• **Bagian Teks**
»»

Semenjak era pemilihan pemimpin
dilaksanakan secara langsung, entah sudah berapa kali saya mengikuti ritual
pemilihan tersebut yang biasanya dilaksanakan dalam interval waktu 5 (lima)
tahunan itu.
Coba kita inventarisir, ketentuan
pemilihan pemimpin secara langsung itu mulai tahun 2004, SBY waktu itu jadi
Presiden Indonesia yang dipilih langsung oleh rakyat, setelah itu pemilihan
gubernur, bupati hingga kepala desa mengikutinya, bahkan mungkin jarak waktunya
berdekatan sekali. Maka sejak itu kita mulai mengenal istilah Pilpres, Pilgub,
Pilbup sampai ke Pilkades.
Tidak ada yang salah sebenarnya,
karena konstitusi mengatur demikian, disatu sisi ini merupakan penghargaan
kepada rakyat, bahwa suaranya dihargai, hal ini juga bukankah sebuah tuntutan
dulu di masa reformasi bahwa pemimpin itu
lebih baik dipilih secara langsung oleh rakyat sebagai wujud kedaulatan rakyat?
Tapi hal ini menimbulkan
kejenuhan tersendiri, bahkan kalau tidak bijak menyikapinya bisa saja membawa
pada polarisasi masyarakat. Ingat Pilpres 2014 dan 2019 kemarin, masyarakat
terpecah menjadi dua kutub, bahkan tercipta kosa-kata baru yaitu Cebong dan
Kampret dalam perpolitikan nasional kita. Cebong merujuk pada barisan pendukung
Jokowi, sedangkan Kampret adalah sebutan identitas untuk para pendukung
Prabowo. Tak hanya itu, polarisasi tersebut juga merembet pada hal yang lebih sensitif,
yaitu agama. Sebuah kondisi yang benar-benar membuat tidak nyaman. Hilang sudah
kekhasan rakyat Indonesia yang terkenal dengan keramah-tamahannya, terutama di
media sosial, sumpah-serapah dan caci-maki menjadi biasa di dua kubu tersebut.

««

• **Latihan 1**
Jawab pertanyaan berikut berdasarkan teks tentang pemilihan pemimpin secara langsung.
(a) Mulai tahun berapa pemimpin dipilih langsung oleh rakyat?
(b) Sebutan apa yang dipakai untuk barisan pendukung Jokowi?
(c) Selain politik, ke hal sensitif apa polarisasi itu merembet?
• **Latihan 2**
Silakan lanjutkan teks tentang pemilihan pemimpin secara langsung, mulai setelah kalimat terakhirnya.

• **Baris yang Disediakan**
»»

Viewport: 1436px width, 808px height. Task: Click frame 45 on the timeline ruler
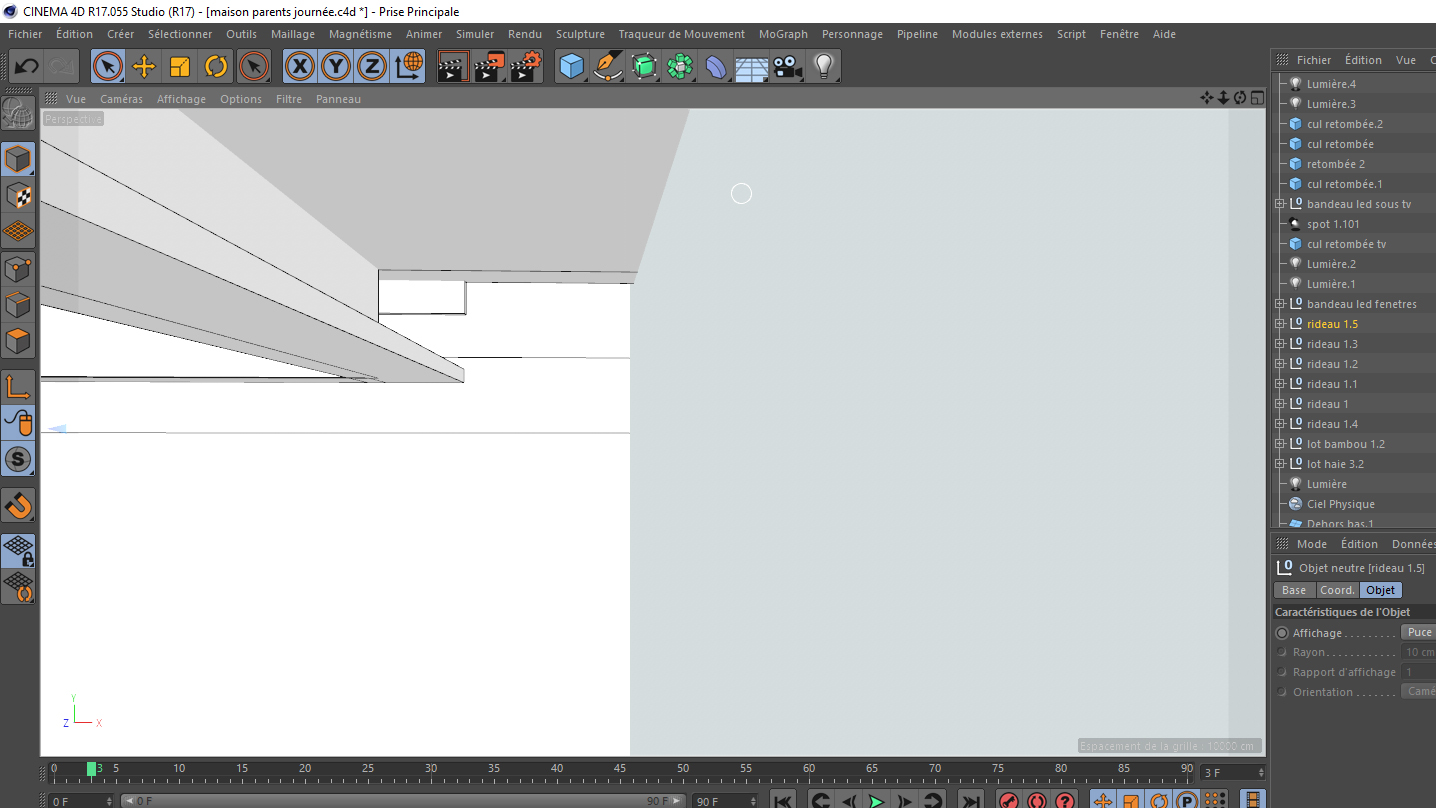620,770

««
»»

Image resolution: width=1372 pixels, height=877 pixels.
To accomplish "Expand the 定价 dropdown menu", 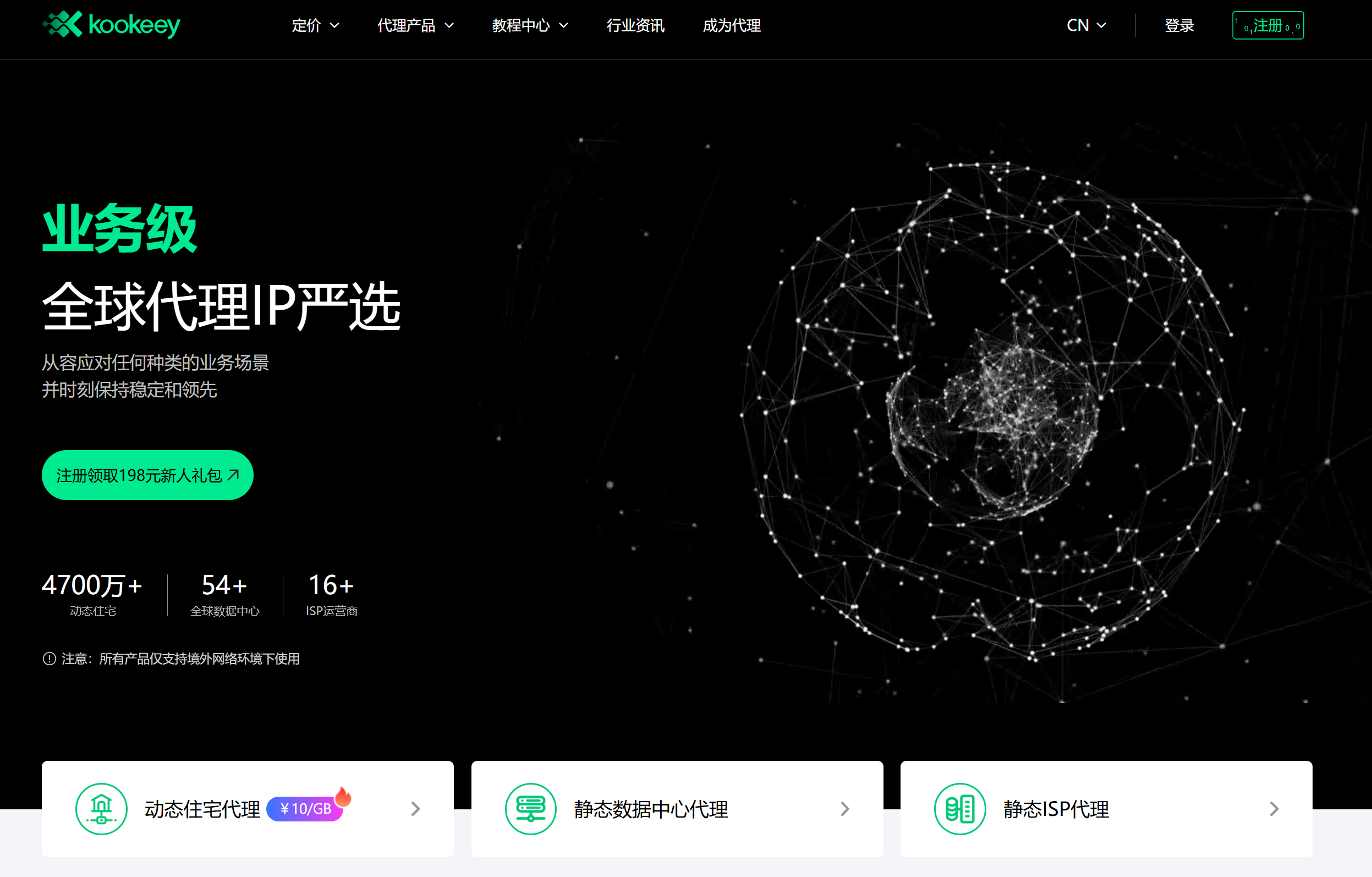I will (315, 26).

««
»»

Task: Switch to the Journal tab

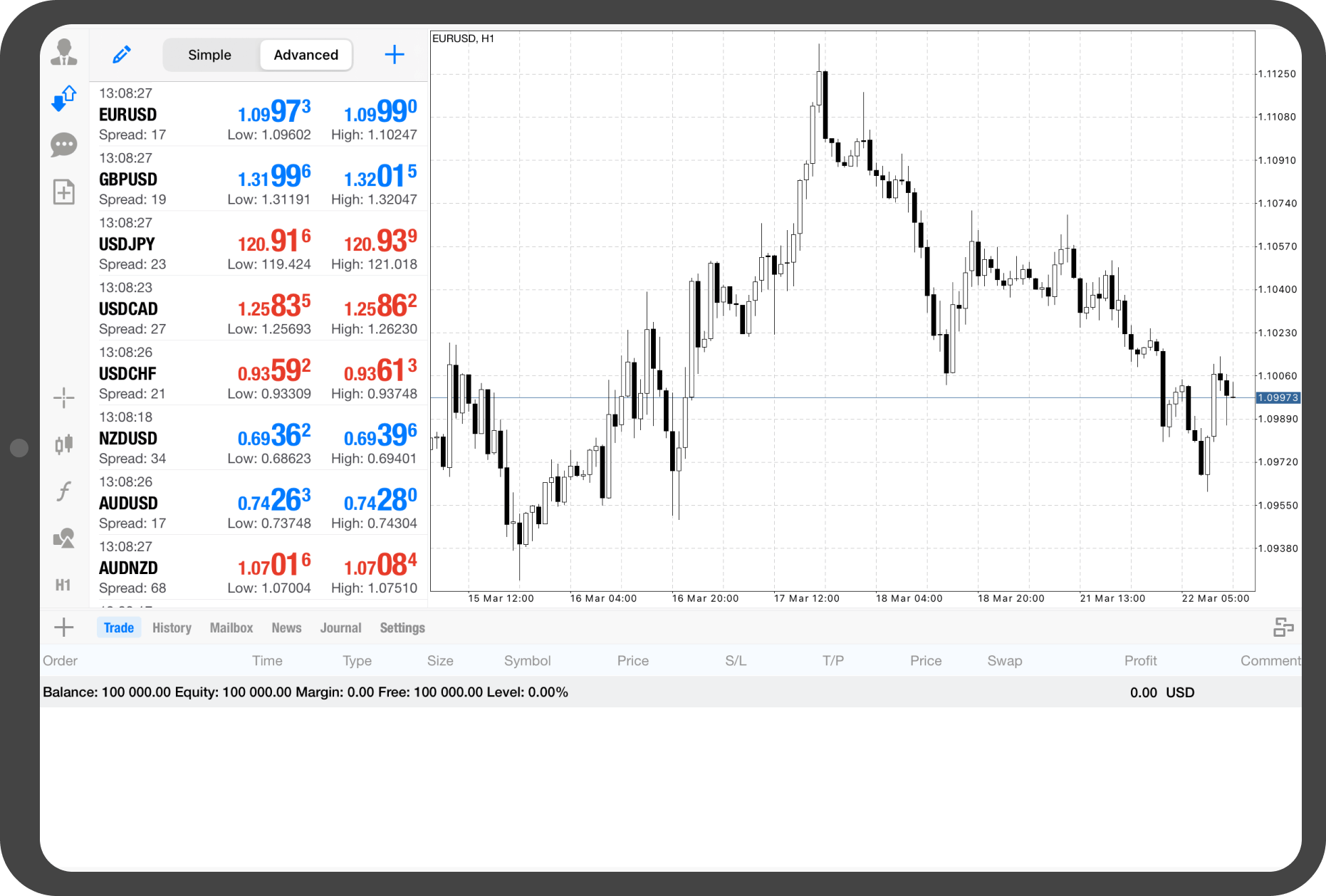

««

• **Jawaban yang Diharapkan 1**
(a) 2004
(b) Cebong
(c) Agama

• **Jawaban yang Diharapkan 2**
Model-model pemilihan secara
langsung juga mengharuskan para calon yang berkompetisi wajib memperkenalkan
dirinya kepada para pemilih, salah satunya adalah melalui poster, banner atau
baligo. Maka tak heran, jelang pemilihan, alat-alat peraga tersebut memenuhi
semua ruang, wajah-wajah baru yang asing bagi kita atau bahkan tak pernah kita
lihat, akhirnya terpampang di depan kita, bahkan dengan pose atau gaya yang
hampir sama, yaitu senyum lebar dan gaya tangan yang menghaturkan salam,
seperti hendak menyampaikan pesan bahwa saya ramah dan saya siap melayani anda.
Penempatan alat peraga tersebut
akhirnya hanya menjadi sampah visual, pandangan mata kita tak lagi menjadi
bebas, bila sebelumnya mata ini “dipaksa” melihat billboard-billboard
komersial, sekarang dipaksa lagi harus melihat gambar-gambar orang yang
tersenyum tak jelas.
Tapi itulah mungkin sebuah proses
politik, kita harus terus bergelut dan menjalani itu semua, sebelum menemukan
kembali suatu sistem yang ajeg, wacana pemilihan oleh parlemen juga kembali
bergaung, salah satunya karena alasan biaya.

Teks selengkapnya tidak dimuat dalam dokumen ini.